Something new to scare you, if you’re a burgers-and-fries fan: A troubling new study led by German scientists has found that fast-food diets boost inflammation in the body and over time change genes and the immune system in ways the boost the risk for diabetes, heart disease, and other chronic conditions.
In fact, the University of Bonn researchers found that the immune system responds to a fast food-style Western diet the same way as it would react to a bacterial or viral infection.
What’s more, the impacts are long lasting and, the study claims, even switching to a healthy diet may not fully reverse the damage once initially triggered.
“These findings… have important societal relevance,” says researcher Dr. Eicke Latz, director of the Institute for Innate Immunity of the University of Bonn.
“The foundations of a healthy diet need to become a much more prominent part of education than they are at present. Only in this way can we immunize children at an early stage against the temptations of the food industry. Children have a choice of what they eat every day. We should enable them to make conscious decisions regarding their dietary habits.”
Latz explains that scientists have recently discovered that the immune system has “a form of memory” — a long lasting phenomenon they refer to as “innate immune training.”

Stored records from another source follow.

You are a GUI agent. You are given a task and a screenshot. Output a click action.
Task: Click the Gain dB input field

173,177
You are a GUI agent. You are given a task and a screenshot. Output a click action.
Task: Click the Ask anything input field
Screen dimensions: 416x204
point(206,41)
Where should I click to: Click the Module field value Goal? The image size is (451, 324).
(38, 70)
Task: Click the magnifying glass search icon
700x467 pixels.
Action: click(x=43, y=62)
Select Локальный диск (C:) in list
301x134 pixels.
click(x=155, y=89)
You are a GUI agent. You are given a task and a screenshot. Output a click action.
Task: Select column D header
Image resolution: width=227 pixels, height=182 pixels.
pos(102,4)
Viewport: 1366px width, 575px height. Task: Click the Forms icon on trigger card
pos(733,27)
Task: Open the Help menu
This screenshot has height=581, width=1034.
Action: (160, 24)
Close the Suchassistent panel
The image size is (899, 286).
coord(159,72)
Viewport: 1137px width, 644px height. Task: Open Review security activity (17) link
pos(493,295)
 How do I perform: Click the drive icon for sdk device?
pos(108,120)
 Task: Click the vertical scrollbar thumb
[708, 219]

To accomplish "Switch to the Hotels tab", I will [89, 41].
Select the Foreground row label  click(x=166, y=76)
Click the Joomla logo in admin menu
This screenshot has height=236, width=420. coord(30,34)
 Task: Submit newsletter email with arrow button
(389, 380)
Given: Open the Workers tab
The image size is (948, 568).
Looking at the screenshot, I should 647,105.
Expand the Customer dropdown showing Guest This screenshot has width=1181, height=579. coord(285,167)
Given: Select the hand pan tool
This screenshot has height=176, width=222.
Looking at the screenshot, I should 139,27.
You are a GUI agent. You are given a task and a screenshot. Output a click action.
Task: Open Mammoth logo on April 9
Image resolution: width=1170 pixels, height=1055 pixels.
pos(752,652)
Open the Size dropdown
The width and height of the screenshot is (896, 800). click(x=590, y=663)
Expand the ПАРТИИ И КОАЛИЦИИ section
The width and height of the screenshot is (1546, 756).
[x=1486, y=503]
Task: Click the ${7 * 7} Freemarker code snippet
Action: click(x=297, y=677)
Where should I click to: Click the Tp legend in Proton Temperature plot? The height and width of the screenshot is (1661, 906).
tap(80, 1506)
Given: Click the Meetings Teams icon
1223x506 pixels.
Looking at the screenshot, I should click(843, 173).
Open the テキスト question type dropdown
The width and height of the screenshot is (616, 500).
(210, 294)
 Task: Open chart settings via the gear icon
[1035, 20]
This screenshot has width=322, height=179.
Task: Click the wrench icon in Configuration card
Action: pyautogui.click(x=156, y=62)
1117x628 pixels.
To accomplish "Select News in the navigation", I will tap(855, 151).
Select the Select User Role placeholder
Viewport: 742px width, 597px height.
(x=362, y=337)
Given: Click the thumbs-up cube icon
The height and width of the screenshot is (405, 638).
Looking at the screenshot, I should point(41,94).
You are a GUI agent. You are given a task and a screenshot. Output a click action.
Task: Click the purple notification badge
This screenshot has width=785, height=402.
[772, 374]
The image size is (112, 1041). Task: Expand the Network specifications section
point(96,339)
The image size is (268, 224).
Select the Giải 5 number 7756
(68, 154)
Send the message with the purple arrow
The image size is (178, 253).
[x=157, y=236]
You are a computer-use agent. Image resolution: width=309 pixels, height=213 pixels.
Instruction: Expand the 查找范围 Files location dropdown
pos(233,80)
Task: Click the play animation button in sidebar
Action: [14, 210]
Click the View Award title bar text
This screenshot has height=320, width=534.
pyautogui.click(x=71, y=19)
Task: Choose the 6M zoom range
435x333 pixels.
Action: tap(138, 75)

“After an infection, the body's defenses remain in a kind of alarm state, so that they can respond more quickly to a new attack,” he notes.
The new study, involving mice, found that the same process is triggered by an unhealthy diet, unleashing a cascade of biological effects that lead to chronic disease.
The study, published in the journal Cell, may explain why junk-food diets are tied to heart disease, stroke, diabetes, obesity, and a host of other ailments more common the Western world.
The Boon research involved scientists from the Netherlands, the United States, and Norway. The team track mice fed an unhealthy diet — high in saturated fats, sugar and salt, while mostly devoid of fresh fruit, vegetables, and fiber.
The researchers noted the unhealthy diet led to an unexpected increase in the number of immune cells in the blood of the mice. They said it suggests such foods stimulate an acute inflammatory response and alter genes responsible for the proliferation of immune cells in the body that have been found to have a sort of memory.
Most surprising, was that the genetic reprogramming tied to the junk food remained present in the rodents, even after the researchers returned them to their typical cereal diet for another four weeks.
“Wrong nutrition can thus have dramatic consequences,” the researchers wrote. “In recent centuries, average life expectancy has steadily increased in Western countries. This trend is currently being broken for the first time: Individuals born today will live on average shorter lives than their parents. Unhealthy diets and too little exercise likely play a decisive role in this.”